A person invested some money at 12% simple interest and some other amount at 10% simple interest. He received yearly interest of ₹1300. If he had interchanged the amounts, he would have received ₹40 more as yearly interest. How much did he invest at different rates?

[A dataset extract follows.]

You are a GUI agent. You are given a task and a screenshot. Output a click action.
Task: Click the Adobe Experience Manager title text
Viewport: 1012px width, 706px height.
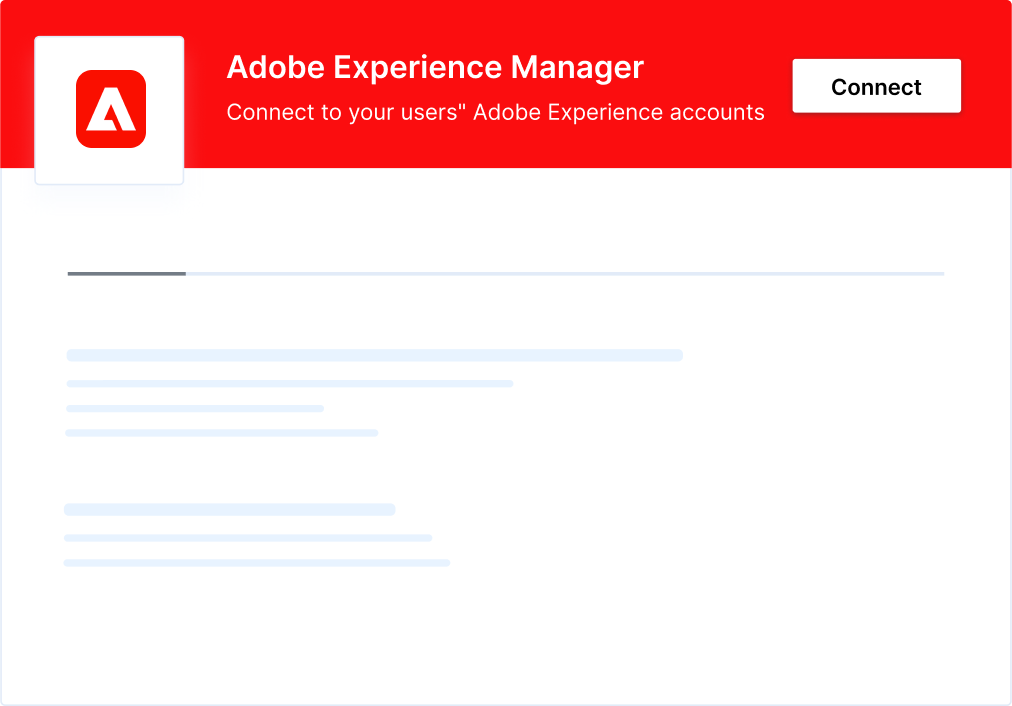435,68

Let the amount invested at 12% S.I. be ₹x and at 10% S.I. be ₹y.

According to first condition,

$\Rightarrow \dfrac{12}{100} \times x + \dfrac{10}{100} \times y = 1300 \\[1em] \Rightarrow \dfrac{12x + 10y}{100} = 1300 \\[1em] \Rightarrow 12x + 10y = 130000 \\[1em] \Rightarrow 6x + 5y = 65000 …..(i)$

Now, let the amount invested at 12% S.I. be ₹y and at 10% S.I. be ₹x.

According to second condition,

$\Rightarrow \dfrac{12}{100}y + \dfrac{10}{100}x = 1340 \\[1em] \Rightarrow \dfrac{12y + 10x}{100} = 1340 \\[1em] \Rightarrow 12y + 10x = 134000 \\[1em] \Rightarrow 6y + 5x = 67000 ……(ii)$

Multiplying (i) by 6 and (ii) by 5, we have

⇒ 36x + 30y = 390000 …….(iii)

⇒ 30y + 25x = 335000 …….(iv)

Subtracting eq. (iv) from (iii) we get,

⇒ (36x + 30y) - (30y + 25x) = 390000 - 335000

⇒ 36x - 25x + 30y - 30y = 55000

⇒ 11x = 55000

⇒ x = 5000.

On substituting the value of x in (i) we get,

⇒ 6(5000) + 5y = 65000

⇒ 30000 + 5y = 65000

⇒ 5y = 65000 - 30000

⇒ 5y = 35000

⇒ y = 7000.

Hence, the investment at 12% is ₹5000 and the investment at 10% is ₹7000.